Pixel coordinate grounding data:

------

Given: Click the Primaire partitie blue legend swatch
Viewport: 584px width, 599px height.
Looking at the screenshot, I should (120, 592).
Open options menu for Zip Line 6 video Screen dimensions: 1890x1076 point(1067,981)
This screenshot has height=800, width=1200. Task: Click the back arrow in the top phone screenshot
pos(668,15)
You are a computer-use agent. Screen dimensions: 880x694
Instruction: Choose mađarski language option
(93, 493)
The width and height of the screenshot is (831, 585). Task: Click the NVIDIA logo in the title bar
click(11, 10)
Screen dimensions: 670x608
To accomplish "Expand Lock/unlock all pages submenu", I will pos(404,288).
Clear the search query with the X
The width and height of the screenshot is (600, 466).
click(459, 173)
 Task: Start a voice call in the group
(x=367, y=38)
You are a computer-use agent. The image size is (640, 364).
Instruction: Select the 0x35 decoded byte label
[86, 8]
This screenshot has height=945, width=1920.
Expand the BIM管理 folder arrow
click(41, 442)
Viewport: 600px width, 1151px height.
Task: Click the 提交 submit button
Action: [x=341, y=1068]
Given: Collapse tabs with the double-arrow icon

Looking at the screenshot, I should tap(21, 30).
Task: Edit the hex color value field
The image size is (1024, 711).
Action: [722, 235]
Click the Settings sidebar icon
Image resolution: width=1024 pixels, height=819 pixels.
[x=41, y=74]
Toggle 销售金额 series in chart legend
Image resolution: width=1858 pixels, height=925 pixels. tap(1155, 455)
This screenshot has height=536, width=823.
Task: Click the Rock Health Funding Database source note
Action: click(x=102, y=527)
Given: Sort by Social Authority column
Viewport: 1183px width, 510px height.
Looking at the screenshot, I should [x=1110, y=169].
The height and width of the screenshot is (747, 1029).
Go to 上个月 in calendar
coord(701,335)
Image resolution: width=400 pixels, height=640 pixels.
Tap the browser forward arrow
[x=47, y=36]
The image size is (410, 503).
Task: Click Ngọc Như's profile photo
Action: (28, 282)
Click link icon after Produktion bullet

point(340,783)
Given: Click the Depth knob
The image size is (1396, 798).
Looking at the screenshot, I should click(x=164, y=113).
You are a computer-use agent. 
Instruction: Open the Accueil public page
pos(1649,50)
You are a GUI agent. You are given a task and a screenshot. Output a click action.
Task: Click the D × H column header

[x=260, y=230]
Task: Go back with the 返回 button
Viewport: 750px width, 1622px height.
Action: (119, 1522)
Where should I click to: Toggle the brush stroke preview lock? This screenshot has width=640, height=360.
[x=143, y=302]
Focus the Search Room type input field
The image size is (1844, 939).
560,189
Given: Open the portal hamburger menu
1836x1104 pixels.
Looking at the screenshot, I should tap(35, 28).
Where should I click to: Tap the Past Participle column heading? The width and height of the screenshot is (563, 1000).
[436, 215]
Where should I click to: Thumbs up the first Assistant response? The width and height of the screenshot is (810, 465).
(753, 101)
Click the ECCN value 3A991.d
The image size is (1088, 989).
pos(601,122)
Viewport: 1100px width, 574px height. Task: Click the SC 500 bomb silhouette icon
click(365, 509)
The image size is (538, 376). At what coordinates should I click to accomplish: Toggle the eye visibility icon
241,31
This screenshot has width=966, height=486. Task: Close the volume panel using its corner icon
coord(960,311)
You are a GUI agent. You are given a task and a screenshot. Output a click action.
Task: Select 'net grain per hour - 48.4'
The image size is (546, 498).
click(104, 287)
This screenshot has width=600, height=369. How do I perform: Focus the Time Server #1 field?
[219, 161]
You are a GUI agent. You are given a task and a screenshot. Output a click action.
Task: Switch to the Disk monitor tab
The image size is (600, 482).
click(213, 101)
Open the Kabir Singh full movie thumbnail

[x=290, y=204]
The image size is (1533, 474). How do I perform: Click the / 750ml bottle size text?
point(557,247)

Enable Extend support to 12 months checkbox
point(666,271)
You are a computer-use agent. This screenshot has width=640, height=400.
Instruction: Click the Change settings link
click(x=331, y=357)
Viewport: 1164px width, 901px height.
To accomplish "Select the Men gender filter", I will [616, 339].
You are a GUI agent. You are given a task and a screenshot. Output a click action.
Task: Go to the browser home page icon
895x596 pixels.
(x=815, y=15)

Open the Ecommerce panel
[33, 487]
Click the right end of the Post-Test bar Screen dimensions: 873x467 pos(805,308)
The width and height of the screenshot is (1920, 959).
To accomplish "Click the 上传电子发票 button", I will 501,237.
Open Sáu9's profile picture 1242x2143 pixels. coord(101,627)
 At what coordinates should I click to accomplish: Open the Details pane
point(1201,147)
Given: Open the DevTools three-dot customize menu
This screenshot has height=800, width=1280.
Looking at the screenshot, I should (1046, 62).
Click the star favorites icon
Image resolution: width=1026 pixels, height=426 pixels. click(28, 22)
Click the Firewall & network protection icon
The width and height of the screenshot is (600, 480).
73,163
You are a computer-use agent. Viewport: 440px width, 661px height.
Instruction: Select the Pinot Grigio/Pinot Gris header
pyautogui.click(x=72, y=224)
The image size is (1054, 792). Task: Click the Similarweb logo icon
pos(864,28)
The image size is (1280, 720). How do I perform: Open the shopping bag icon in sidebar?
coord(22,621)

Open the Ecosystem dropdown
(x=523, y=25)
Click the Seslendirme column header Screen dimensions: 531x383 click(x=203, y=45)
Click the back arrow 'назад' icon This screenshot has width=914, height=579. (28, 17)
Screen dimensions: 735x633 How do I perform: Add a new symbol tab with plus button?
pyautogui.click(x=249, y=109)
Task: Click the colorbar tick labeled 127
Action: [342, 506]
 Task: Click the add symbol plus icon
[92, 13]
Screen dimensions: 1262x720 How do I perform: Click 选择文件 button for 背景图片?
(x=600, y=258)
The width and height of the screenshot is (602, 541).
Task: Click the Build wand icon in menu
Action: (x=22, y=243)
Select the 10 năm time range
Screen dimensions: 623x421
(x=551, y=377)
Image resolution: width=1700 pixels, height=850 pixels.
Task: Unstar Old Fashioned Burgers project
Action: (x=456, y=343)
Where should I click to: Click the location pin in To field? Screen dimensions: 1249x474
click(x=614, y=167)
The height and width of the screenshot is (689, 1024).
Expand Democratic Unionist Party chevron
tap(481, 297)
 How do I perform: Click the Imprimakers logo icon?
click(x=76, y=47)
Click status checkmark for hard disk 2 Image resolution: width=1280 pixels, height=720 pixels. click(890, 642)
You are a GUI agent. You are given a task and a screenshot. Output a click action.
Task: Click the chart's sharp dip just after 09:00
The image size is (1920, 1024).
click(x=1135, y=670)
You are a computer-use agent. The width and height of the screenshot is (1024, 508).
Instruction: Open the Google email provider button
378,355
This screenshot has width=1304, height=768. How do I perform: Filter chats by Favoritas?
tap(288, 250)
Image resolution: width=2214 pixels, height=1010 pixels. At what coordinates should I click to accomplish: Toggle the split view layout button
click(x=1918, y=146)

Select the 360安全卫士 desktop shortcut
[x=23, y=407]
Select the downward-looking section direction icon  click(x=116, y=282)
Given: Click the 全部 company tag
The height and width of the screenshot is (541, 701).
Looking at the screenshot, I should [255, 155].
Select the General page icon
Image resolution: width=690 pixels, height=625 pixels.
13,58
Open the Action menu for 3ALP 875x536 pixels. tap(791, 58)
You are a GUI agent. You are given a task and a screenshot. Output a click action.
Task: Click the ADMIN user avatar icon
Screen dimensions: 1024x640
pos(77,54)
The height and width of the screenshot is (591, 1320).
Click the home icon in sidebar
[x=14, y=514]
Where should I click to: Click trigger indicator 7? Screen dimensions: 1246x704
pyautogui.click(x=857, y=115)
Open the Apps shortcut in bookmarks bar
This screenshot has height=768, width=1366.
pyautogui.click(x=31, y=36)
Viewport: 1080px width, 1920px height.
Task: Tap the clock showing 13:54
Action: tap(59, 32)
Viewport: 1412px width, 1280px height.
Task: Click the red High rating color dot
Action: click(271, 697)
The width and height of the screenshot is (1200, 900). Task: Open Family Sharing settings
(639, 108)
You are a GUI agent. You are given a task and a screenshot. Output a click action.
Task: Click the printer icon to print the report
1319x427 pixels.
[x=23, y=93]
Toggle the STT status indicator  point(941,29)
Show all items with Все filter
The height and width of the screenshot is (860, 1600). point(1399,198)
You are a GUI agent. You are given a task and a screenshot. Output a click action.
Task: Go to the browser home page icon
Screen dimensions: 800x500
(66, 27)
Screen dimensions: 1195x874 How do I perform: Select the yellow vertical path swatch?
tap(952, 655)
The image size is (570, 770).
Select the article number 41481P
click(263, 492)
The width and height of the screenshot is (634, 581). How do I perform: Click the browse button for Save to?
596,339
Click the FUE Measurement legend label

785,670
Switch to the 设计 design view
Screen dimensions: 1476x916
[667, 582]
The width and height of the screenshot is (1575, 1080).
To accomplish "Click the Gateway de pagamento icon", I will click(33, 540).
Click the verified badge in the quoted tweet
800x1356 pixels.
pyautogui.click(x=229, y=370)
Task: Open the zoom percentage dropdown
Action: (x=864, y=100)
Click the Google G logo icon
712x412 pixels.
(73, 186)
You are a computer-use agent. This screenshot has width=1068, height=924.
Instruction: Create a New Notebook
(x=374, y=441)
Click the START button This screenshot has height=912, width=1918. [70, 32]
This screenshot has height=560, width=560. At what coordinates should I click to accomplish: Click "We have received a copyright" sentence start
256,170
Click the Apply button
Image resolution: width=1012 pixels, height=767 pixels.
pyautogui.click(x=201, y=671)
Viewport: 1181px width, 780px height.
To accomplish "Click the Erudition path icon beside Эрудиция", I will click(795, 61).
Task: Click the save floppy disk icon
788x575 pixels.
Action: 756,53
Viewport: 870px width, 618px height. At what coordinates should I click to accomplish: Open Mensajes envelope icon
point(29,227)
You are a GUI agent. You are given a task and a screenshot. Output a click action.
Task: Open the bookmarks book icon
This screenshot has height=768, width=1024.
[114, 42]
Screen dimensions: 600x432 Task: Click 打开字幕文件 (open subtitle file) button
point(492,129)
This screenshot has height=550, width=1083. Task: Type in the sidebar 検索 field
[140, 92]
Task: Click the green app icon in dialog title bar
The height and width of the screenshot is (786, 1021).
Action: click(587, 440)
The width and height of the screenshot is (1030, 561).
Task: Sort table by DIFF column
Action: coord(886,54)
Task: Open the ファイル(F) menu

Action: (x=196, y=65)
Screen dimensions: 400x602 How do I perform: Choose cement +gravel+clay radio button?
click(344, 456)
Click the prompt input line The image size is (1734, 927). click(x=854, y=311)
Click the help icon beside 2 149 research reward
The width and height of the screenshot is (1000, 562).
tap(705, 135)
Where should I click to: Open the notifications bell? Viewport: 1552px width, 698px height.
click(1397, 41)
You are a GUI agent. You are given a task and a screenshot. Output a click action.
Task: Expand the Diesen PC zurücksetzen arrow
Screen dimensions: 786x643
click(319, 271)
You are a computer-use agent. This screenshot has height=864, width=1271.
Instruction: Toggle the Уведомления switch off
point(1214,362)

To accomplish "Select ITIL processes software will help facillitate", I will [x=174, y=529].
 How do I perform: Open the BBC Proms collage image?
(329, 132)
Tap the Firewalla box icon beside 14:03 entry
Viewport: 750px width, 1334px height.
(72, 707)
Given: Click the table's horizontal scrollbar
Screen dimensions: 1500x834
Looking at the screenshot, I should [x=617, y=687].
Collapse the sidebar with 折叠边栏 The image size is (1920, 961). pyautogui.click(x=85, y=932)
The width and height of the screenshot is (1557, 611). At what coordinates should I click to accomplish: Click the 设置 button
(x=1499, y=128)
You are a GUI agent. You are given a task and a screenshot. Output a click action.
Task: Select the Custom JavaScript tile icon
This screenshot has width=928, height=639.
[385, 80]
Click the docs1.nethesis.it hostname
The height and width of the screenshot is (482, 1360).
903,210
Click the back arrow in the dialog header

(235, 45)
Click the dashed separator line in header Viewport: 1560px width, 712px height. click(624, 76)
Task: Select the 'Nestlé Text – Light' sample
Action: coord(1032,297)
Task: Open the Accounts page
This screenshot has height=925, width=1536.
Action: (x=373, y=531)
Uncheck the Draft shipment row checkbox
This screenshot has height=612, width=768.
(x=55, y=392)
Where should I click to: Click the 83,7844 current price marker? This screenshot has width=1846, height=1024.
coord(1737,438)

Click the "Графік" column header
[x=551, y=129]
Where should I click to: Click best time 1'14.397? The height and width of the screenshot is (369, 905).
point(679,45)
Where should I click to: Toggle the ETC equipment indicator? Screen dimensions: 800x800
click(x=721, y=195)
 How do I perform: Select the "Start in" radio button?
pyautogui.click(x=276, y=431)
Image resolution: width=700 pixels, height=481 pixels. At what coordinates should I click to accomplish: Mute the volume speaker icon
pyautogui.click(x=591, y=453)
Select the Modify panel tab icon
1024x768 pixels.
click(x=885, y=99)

------

Task brief: From the records above, return each line that has the string "bookmarks".

Written answer:
Open the Apps shortcut in bookmarks bar
Task: Open the bookmarks book icon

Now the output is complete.